荒城(あら)
 別称  : 新城、小出あら城
 分類  : 平山城
 築城者: 不明
 遺構  : 堀跡、虎口跡か
 交通  : JR飯田線下島駅徒歩10分


       <沿革>
           小出城の支城とみられるが、『日本城郭大系』によれば遺構は消滅している。


       <手記>
           天竜川と戸沢川の河岸の角を利用した城です。500mほど上手に小出城があり、それに
          対する新城という意味と思われますが、詳細は不明です。
           城跡は圃場整備されており、地表の遺構は上述の通り消滅しているようです。付け根側
          東西方向の道路の突き当りに沢が切れ込んだ地形があり、おそらく、当時はそのまま堀に
          つながっていて、道路はその名残と思われます。そのまま東辺を先端方面に向かうと、もう
          1か所切れ込み地形がありますが、そちらも堀の痕跡なのかどうかはなんともいえません。
           先端付近は東側面に1段下がった帯曲輪状の平場が見られますが、これも遺構なのか、
          あるいは圃場整備で削り残されたものなのか判断は難しいところです。
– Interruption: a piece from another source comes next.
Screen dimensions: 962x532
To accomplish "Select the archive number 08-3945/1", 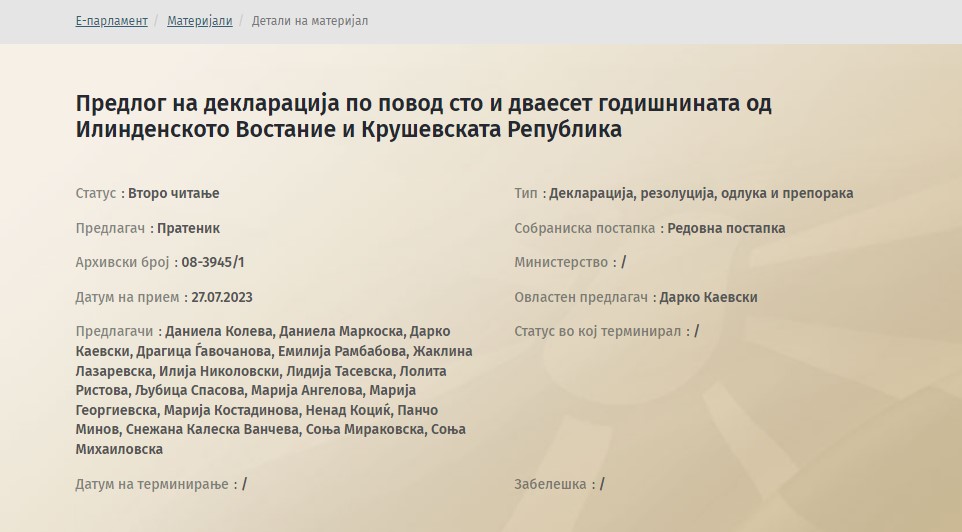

ただ、先端角っこに
          虎口状の凹地形と、そこから麓へ九十九折れに延びる浅い道跡があり、これらはさすがに
          昔からのものと思われます。

           
 東麓から荒城跡を見上げる。
荒城跡現況。 
 沢となっている切れ込み地形。
 城内外を分ける堀につながっていた
 ものと思われます。
そこから東辺を先端側に行った途中にある切れ込み地形。 
こちらも堀につながっていたかは判断の難しいところです。 
 先端付近の帯曲輪状の平場。
先端付近の虎口状の凹地形。 
 そこから麓へ続く浅い九十九折れ道。